ROUTER_PROVIDER=openai
ROUTER_OPENAI_BASE_URL=https://api.openai.com/v1
ROUTER_OPENAI_API_KEY=sk-your-key-here

Example: OpenRouter (Access to 100+ models)

ROUTER_PROVIDER=openai
ROUTER_OPENAI_BASE_URL=https://openrouter.ai/api/v1
ROUTER_OPENAI_API_KEY=sk-or-v1-your-key
ROUTER_MODEL_PREFIX=  # leave empty, model names already include provider

Now you can route between OpenAI, Anthropic, and other providers through a single SmarterRouter instance!

Example: Together AI

ROUTER_PROVIDER=openai
ROUTER_OPENAI_BASE_URL=https://api.together.xyz/v1
ROUTER_OPENAI_API_KEY=your-key

Advantages

  • Universal compatibility - Any OpenAI-compatible endpoint works
  • Multi-provider routing - Route between OpenAI, Anthropic, etc.
  • Cloud scale - No local VRAM constraints

Limitations

  • No local VRAM management - Cloud APIs manage their own resources
  • API costs - Pay per token
  • Rate limits - Subject to provider limits
  • No model unloading - Not applicable

Testing Backend Compatibility

All backends have comprehensive test suites:

# Run backend-specific tests
pytest tests/test_ollama_backend.py -v
pytest tests/test_llama_cpp_backend.py -v
pytest tests/test_openai_backend.py -v

# Run contract tests (ensures all backends behave consistently)
pytest tests/test_backend_contract.py -v

Backend Troubleshooting

"All connection attempts failed"

  1. Verify backend is running and accessible:
    curl http://localhost:11434/api/tags  # adjust port
  2. Check firewall rules if remote
  3. Verify ROUTER_OLLAMA_URL is correct
  4. Check Docker networking (use host.docker.internal or 172.17.0.1)

Model not appearing in discovery

  • Ensure model is pulled/loaded in backend
  • Check backend's model list endpoint manually
  • Restart SmarterRouter after adding new models

Slow responses with llama.cpp

  • Check context size: -c 4096 or higher recommended
  • Enable GPU layers if available: --gpu-layers 100
  • Use quantized models (GGUF) for faster CPU inference

OpenAI API rate limits

  • Check provider dashboard for usage
  • SmarterRouter now supports built-in retry + circuit breaker resilience controls (see configuration docs)
  • Consider adding multiple API keys for load balancing (coming soon)

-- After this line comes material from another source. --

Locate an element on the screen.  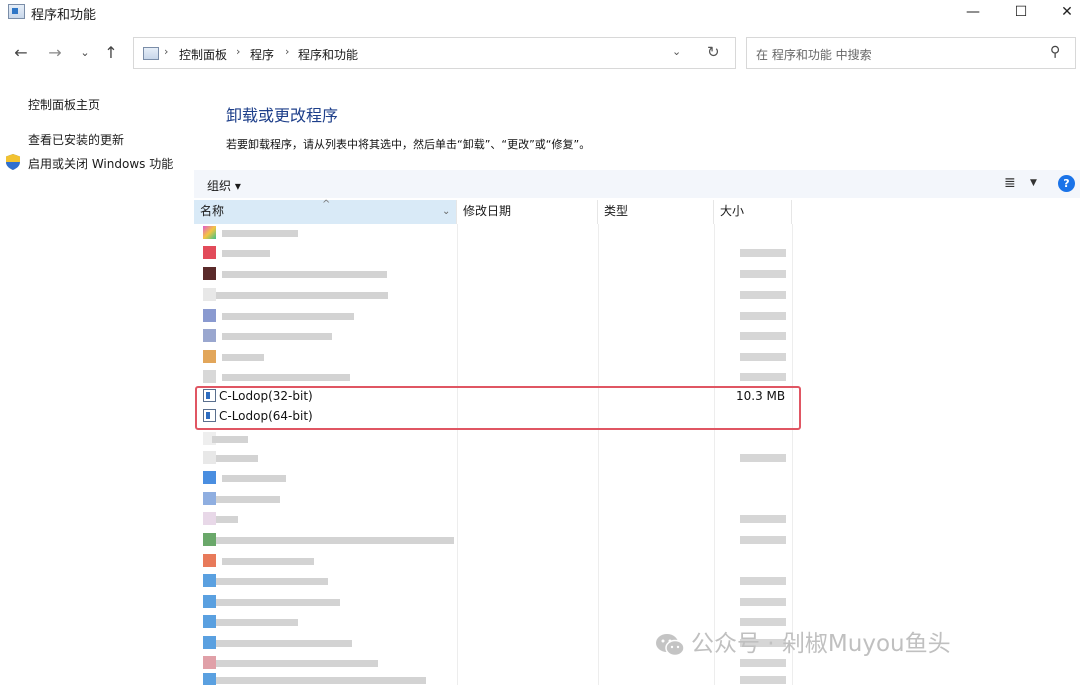
wechat-icon is located at coordinates (670, 644).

Backend Resilience Controls

SmarterRouter includes configurable retry and circuit-breaker resilience for backend calls.

Retry Settings

  • ROUTER_BACKEND_RETRY_ENABLED (default: true)
  • ROUTER_BACKEND_MAX_RETRIES (default: 3)
  • ROUTER_BACKEND_RETRY_BASE_DELAY (default: 0.5)
  • ROUTER_BACKEND_RETRY_MAX_DELAY (default: 8.0)

Retries apply to transient failures (timeouts, network errors, HTTP 429, and HTTP 5xx).

Circuit Breaker Settings

  • ROUTER_BACKEND_CIRCUIT_BREAKER_ENABLED (default: true)
  • ROUTER_BACKEND_CIRCUIT_BREAKER_FAILURE_THRESHOLD (default: 5)
  • ROUTER_BACKEND_CIRCUIT_BREAKER_RESET_TIMEOUT (default: 60.0 seconds)
  • ROUTER_BACKEND_CIRCUIT_BREAKER_HALF_OPEN_MAX_ATTEMPTS (default: 3)
  • ROUTER_BACKEND_CIRCUIT_BREAKER_SLIDING_WINDOW_SIZE (default: 100)

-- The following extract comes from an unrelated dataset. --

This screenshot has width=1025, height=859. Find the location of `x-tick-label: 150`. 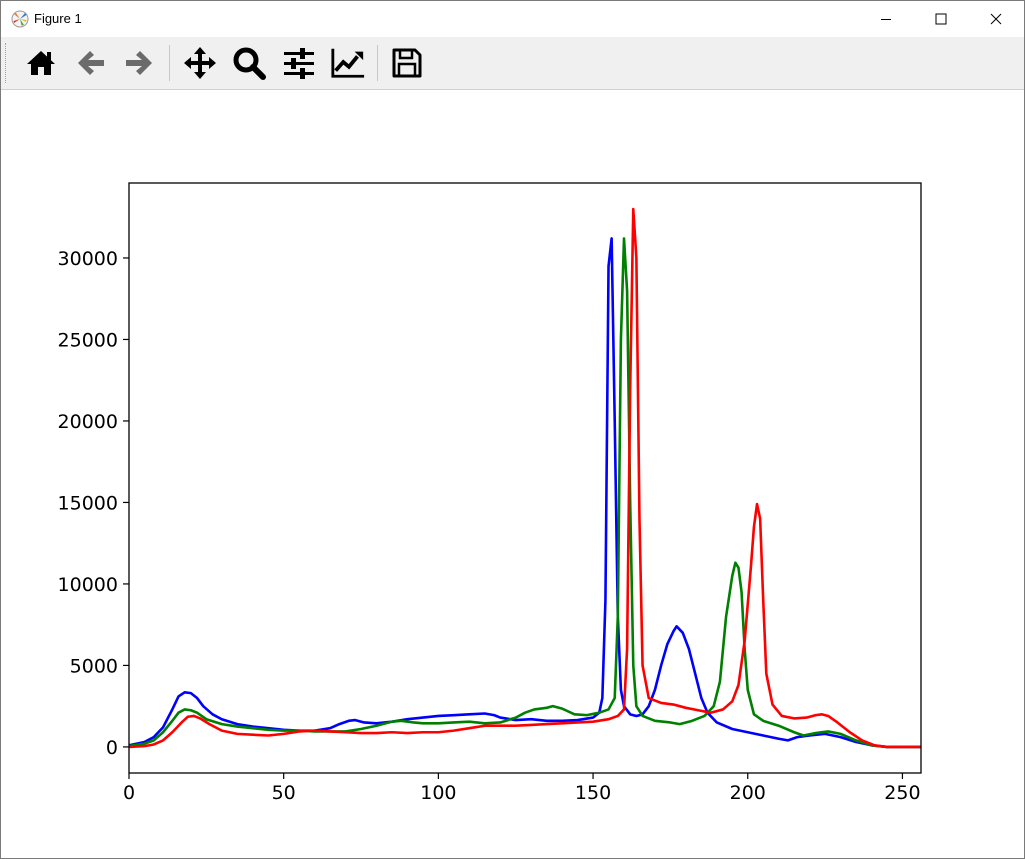

x-tick-label: 150 is located at coordinates (593, 793).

Circuit breakers are tracked per backend operation (for example, request and stream-setup paths), so one unstable path can open independently without globally disabling all backend functionality.


Future Backends

The backend abstraction layer makes adding new providers straightforward. Potential future additions:

  • HuggingFace Text Generation Inference
  • AWS Bedrock
  • Google Vertex AI
  • Azure OpenAI
  • Custom RPC protocols

If you need a specific backend, open an issue.